I’m sorry that I have slipped into my own sneering and smuggery. Partly I’m so disappointed that I don’t get to say anymore (smugly) to friends in the United Kingdom and North America, that we tolerant, relaxed Kiwis can’t relate to their public storms over breastfeeding mothers being shamed on Facebook and evicted from shops. (Though even here, a breastfeeding woman was shamed by a judge into leaving a courtroom recently.)
Sex discrimination and #everydaysexism are alive and well in 2014 and we’re only ever a short step away from the erosion of freedoms that allow all people to flourish.
So now that I’ve stopped fuming and have taken some deep breaths, let’s finish with some positive tips for making a better world than the one Rosemary McLeod says she wants. Here are four things you could do today or this week that would make the world a better place for children and their parents:
- Next time you hear of a child with a food allergy, say something to their parents like ‘That must be hard to live with. You’re clearly doing a great job – she looks like she’s thriving!’
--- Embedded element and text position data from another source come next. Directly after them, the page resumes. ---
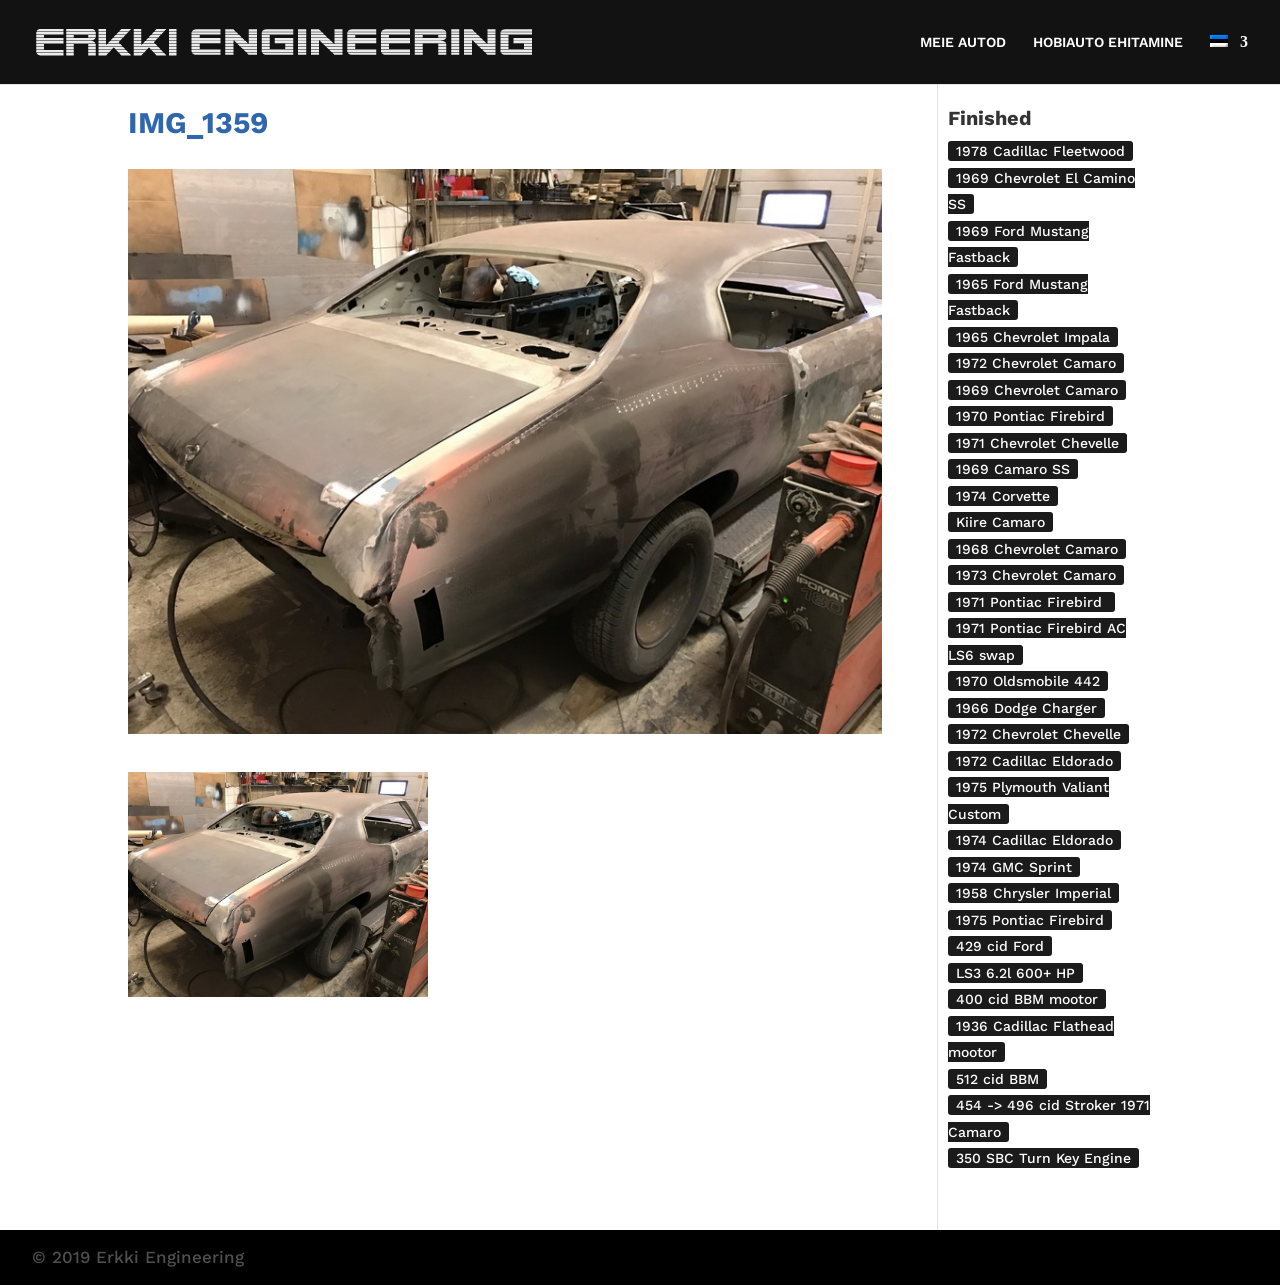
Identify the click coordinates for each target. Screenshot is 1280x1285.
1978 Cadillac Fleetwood (1040, 151)
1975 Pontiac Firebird (1030, 920)
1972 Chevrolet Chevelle (1038, 734)
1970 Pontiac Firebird (1030, 416)
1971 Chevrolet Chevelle (1037, 443)
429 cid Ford (1000, 946)
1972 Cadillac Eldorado (1034, 761)
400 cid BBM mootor (1027, 999)
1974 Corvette (1003, 496)
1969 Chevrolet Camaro (1037, 390)
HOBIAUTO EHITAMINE (1108, 42)
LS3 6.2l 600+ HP (1015, 973)
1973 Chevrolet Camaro (1036, 575)
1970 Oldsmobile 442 (1028, 681)
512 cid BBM (997, 1079)
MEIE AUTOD (963, 42)
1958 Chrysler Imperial (1033, 893)
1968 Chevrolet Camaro (1037, 549)
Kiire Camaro (1000, 522)
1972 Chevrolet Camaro (1036, 363)
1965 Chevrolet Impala (1033, 337)
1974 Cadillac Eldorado (1034, 840)
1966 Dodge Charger (1026, 708)
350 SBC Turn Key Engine (1043, 1158)
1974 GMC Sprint (1014, 867)
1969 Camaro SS (1013, 469)
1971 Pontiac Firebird (1031, 602)
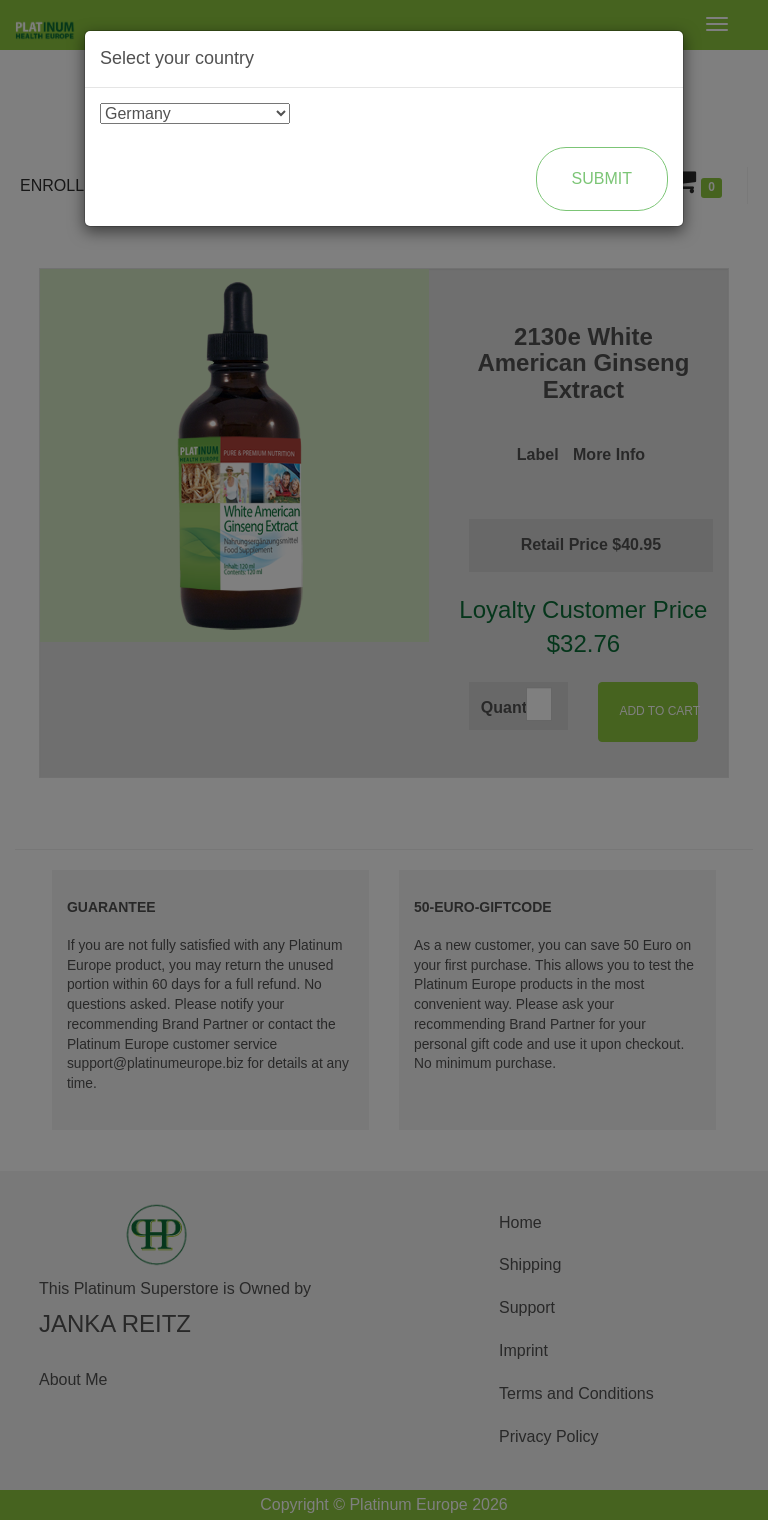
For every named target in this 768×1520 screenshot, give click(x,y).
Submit (602, 178)
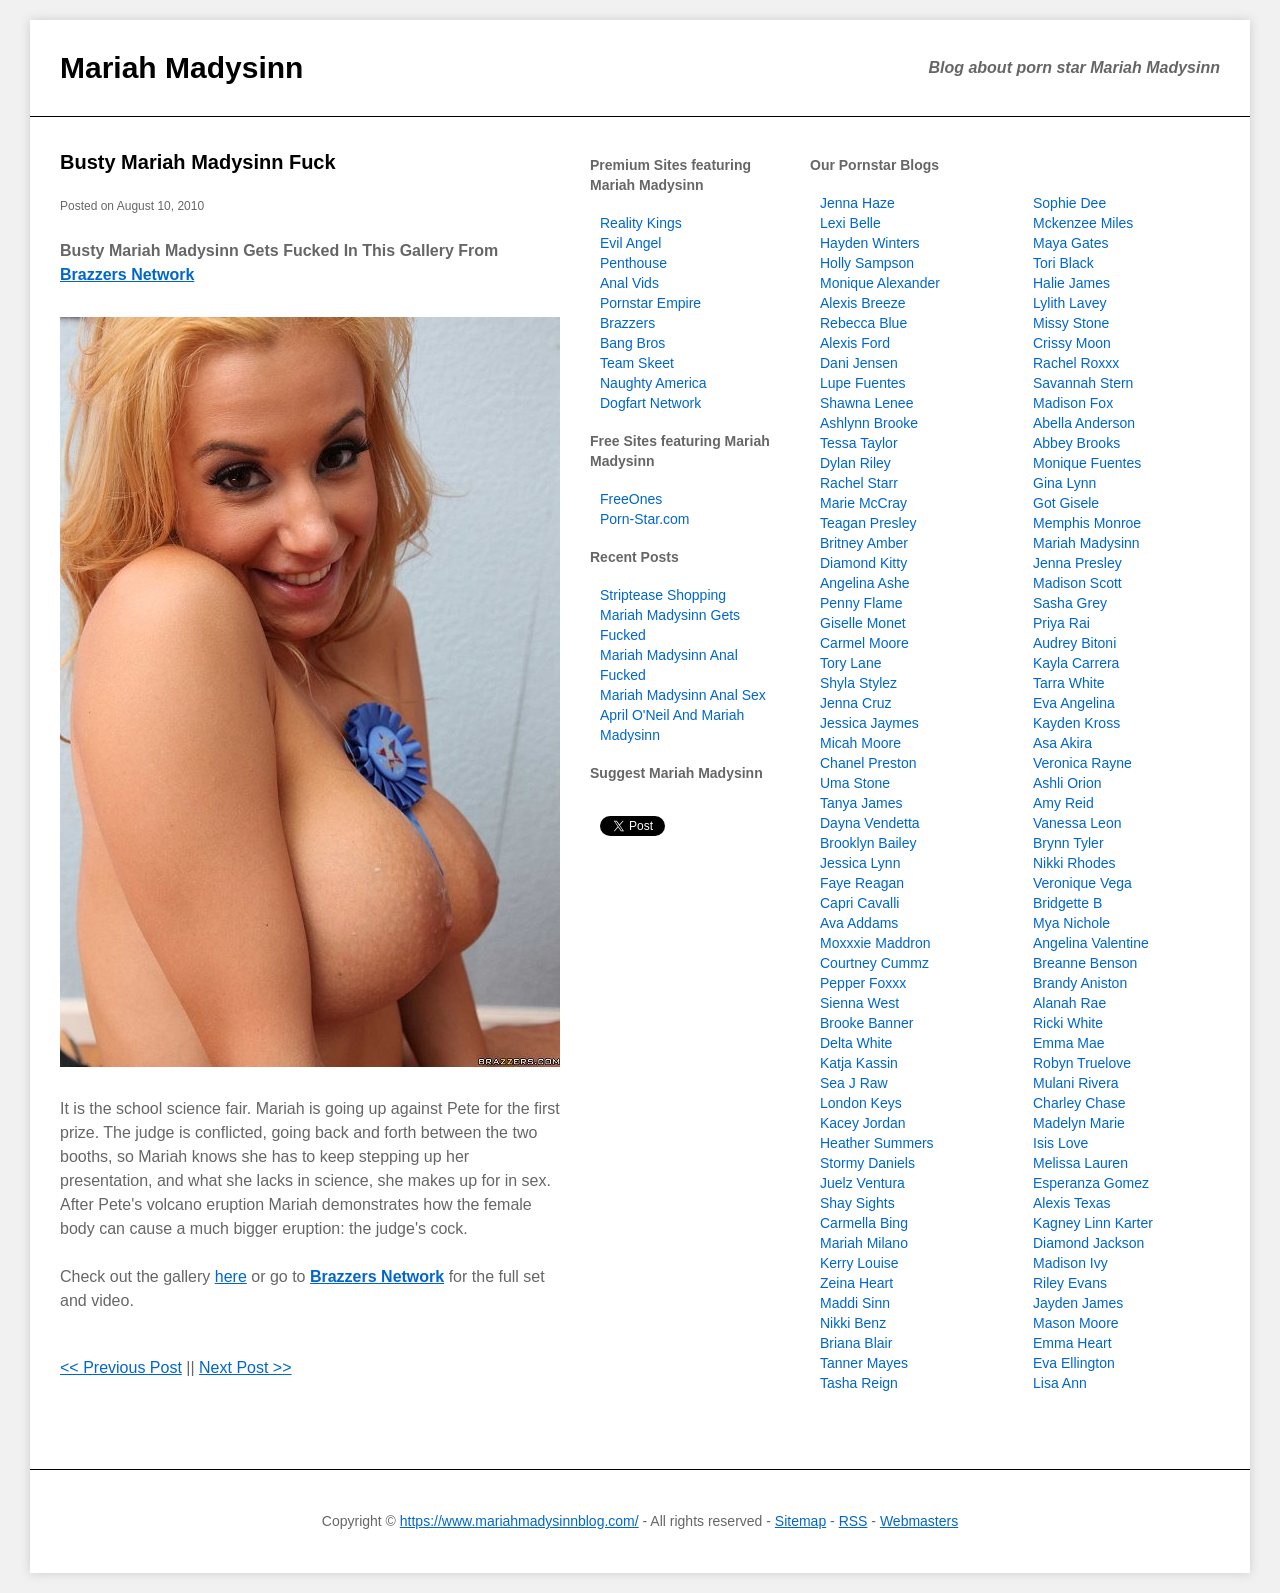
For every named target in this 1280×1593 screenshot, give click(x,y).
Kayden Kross (1076, 723)
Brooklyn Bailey (868, 843)
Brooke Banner (866, 1023)
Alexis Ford (855, 343)
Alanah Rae (1069, 1003)
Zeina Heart (856, 1283)
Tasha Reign (859, 1383)
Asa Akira (1062, 743)
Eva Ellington (1074, 1363)
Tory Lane (850, 663)
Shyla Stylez (858, 683)
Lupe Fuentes (863, 383)
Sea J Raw (854, 1083)
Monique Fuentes (1087, 463)
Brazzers (627, 323)
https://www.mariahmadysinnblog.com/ (519, 1521)
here (231, 1276)
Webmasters (919, 1521)
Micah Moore (860, 743)
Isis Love (1060, 1143)
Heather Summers (877, 1143)
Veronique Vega (1082, 883)
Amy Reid (1063, 803)
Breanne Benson (1085, 963)
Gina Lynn (1064, 483)
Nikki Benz (853, 1323)
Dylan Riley (855, 463)
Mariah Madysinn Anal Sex (683, 695)
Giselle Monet (863, 623)
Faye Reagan (862, 883)
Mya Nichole (1071, 923)
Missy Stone (1071, 323)
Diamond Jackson (1088, 1243)
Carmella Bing (864, 1223)
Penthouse (633, 263)
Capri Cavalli (859, 903)
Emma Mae (1069, 1043)
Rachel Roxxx (1076, 363)
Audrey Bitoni (1074, 643)
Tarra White (1069, 683)
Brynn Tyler (1068, 843)
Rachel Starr (859, 483)
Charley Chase (1079, 1103)
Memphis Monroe (1087, 523)
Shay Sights (857, 1203)
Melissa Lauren (1080, 1163)
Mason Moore (1076, 1323)
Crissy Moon (1072, 343)
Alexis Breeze (863, 303)
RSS (853, 1521)
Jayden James (1078, 1303)
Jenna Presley (1077, 563)
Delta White (856, 1043)
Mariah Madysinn (181, 67)
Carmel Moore (864, 643)
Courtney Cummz (874, 963)
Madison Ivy (1070, 1263)
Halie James (1071, 283)
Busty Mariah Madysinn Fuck (198, 162)
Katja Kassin (859, 1063)
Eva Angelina (1074, 703)
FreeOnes (631, 499)
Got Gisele (1066, 503)
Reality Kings (641, 223)
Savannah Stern (1083, 383)
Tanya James (861, 803)
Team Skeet (637, 363)
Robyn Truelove (1082, 1063)
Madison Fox (1073, 403)
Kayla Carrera (1076, 663)
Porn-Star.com (644, 519)
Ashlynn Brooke (869, 423)
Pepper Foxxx (863, 983)
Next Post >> (245, 1367)
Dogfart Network (650, 403)
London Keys (861, 1103)
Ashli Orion (1067, 783)
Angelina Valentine (1091, 943)
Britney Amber (864, 543)
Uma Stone (855, 783)
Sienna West (859, 1003)
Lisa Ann (1060, 1383)
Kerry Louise (859, 1263)
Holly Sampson (867, 263)
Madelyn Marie (1079, 1123)
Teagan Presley (868, 523)
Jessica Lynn (860, 863)
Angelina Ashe (865, 583)
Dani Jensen (859, 363)
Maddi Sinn (855, 1303)
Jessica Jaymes (869, 723)
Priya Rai (1061, 623)
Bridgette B (1067, 903)
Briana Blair (856, 1343)
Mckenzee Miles (1083, 223)
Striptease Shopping (663, 595)
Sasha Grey (1070, 603)
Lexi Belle (850, 223)
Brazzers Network (127, 274)
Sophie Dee (1069, 203)
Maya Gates (1070, 243)
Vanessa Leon (1077, 823)
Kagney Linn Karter (1093, 1223)
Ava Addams (859, 923)
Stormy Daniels (867, 1163)
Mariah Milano (864, 1243)
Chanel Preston (868, 763)
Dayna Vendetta (870, 823)
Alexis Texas (1072, 1203)
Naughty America (653, 383)
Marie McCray (863, 503)
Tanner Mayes (864, 1363)
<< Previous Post (121, 1367)
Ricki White (1068, 1023)
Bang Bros (632, 343)
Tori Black (1063, 263)
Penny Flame (861, 603)
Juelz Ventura (862, 1183)
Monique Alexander (880, 283)
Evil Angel (630, 243)
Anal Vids (629, 283)
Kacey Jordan (863, 1123)
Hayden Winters (870, 243)
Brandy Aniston (1080, 983)
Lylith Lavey (1069, 303)
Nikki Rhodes (1074, 863)
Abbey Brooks (1076, 443)
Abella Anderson (1084, 423)
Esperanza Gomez (1091, 1183)
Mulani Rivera (1076, 1083)
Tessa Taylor (859, 443)
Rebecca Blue (863, 323)
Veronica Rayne (1082, 763)
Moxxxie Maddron (875, 943)
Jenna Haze (857, 203)
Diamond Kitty (863, 563)
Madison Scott (1077, 583)
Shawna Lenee (866, 403)
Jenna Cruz (856, 703)
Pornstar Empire (650, 303)
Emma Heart (1072, 1343)
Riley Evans (1070, 1283)
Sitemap (800, 1521)
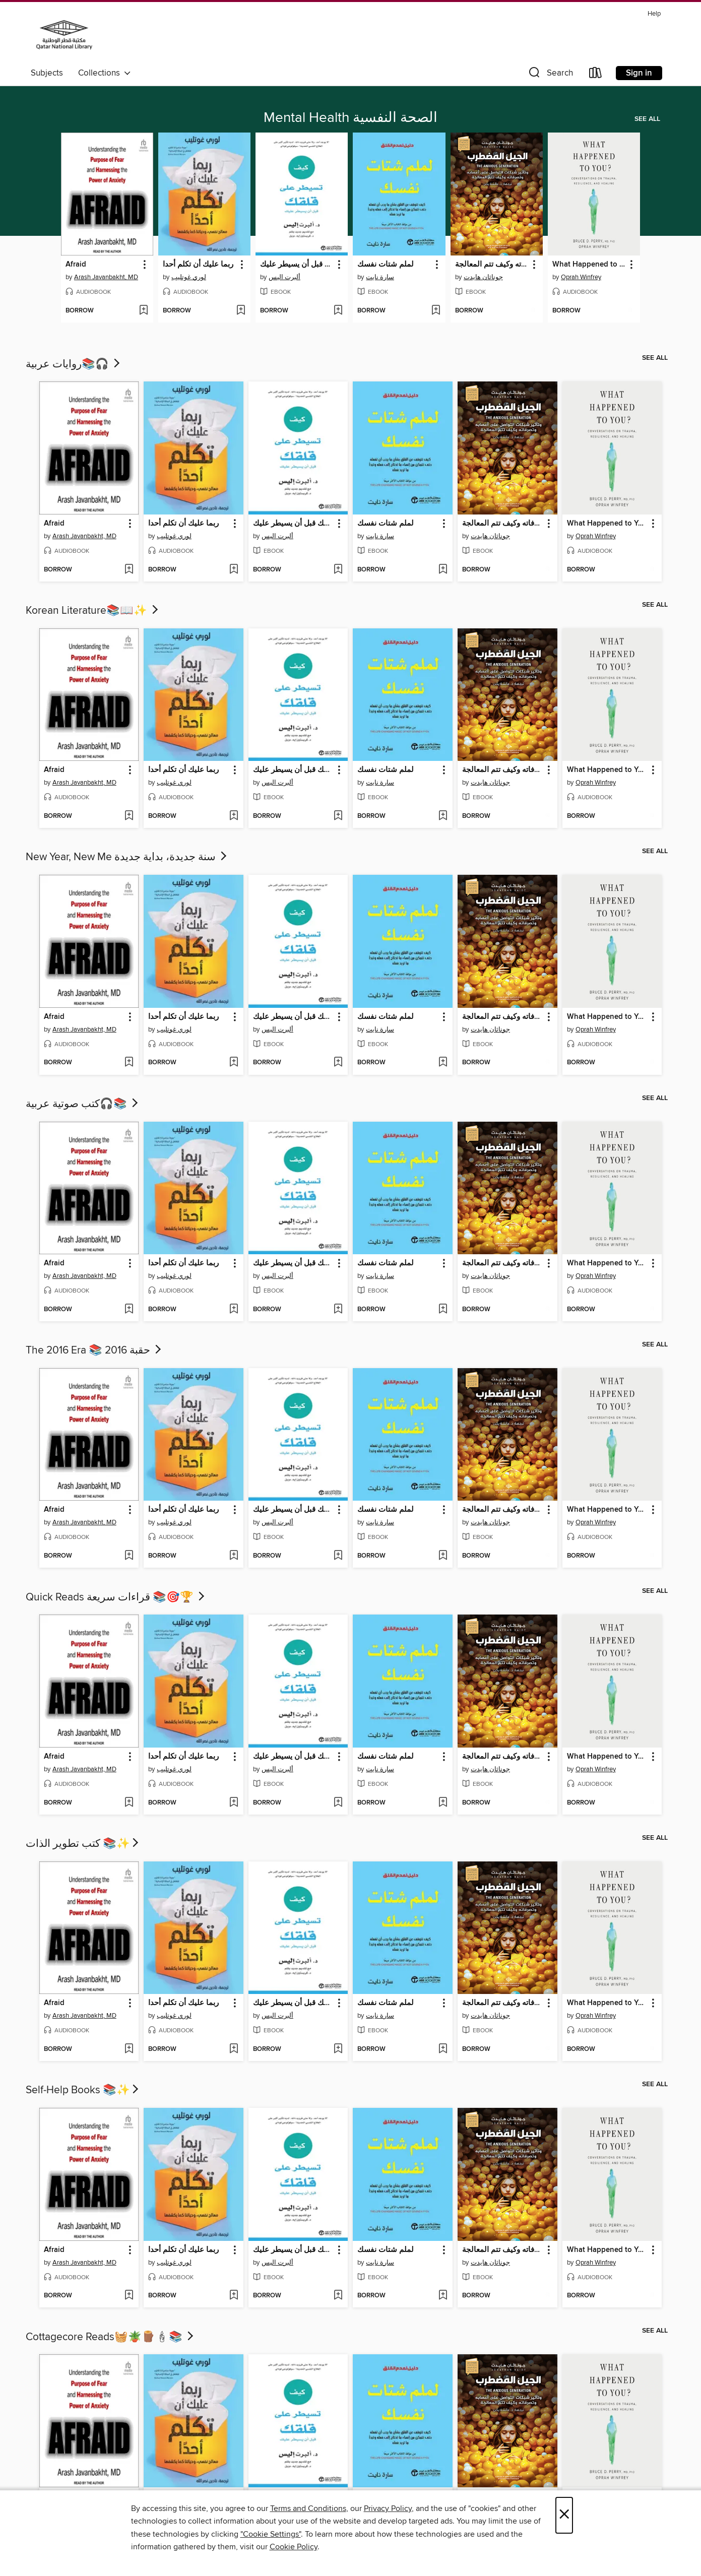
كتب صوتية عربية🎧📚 (83, 1104)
- Next time you see someone breastfeeding, anywhere, say something encouraging, ranging from a discreet, ‘Well done, Mama’ as you walk past (this is usually appropriate even for male strangers) to ‘Great work on looking after that lovely baby!’ I know it might sound weird, but for mums who are a bit worried about feeding in public, I know this is often enormously encouraging, and serves to normalise a normal behaviour.
- If you are a breastfeeder at the moment, breastfeed in public, please!
- Next time you see a child being loud, rude, messy or hard work, smile at the parent. If the parent is doing a bad job, a scowl will make things worse, not better, don’t you think? And most parents are doing a great job. Kids are loud and messy, sometimes. It’s normal, and it often makes parents feel terrible when it happens in public. A smile from a stranger can change the course of the day for a family.
If you want to live in a society and community where women hide at home, getting cranky at their kids, then applaud Rosemary McLeod and scowl at every woman you see breastfeeding and every parent you come across who has a loud child with them.
If you want to endanger the health and lives of the maybe ten per cent of kids who have food allergies, chip in at your next dinner party with anecdotes about parents overreacting, so that the people serving food to these children are casual about their safety.
Or if you want to build a world where we benefit from the full participation of every person, enjoy our diversity and celebrate those doing the hard work of parenting little humans, then perhaps we can move on from seeing smug criticism of parents as an acceptable subject of public conversation.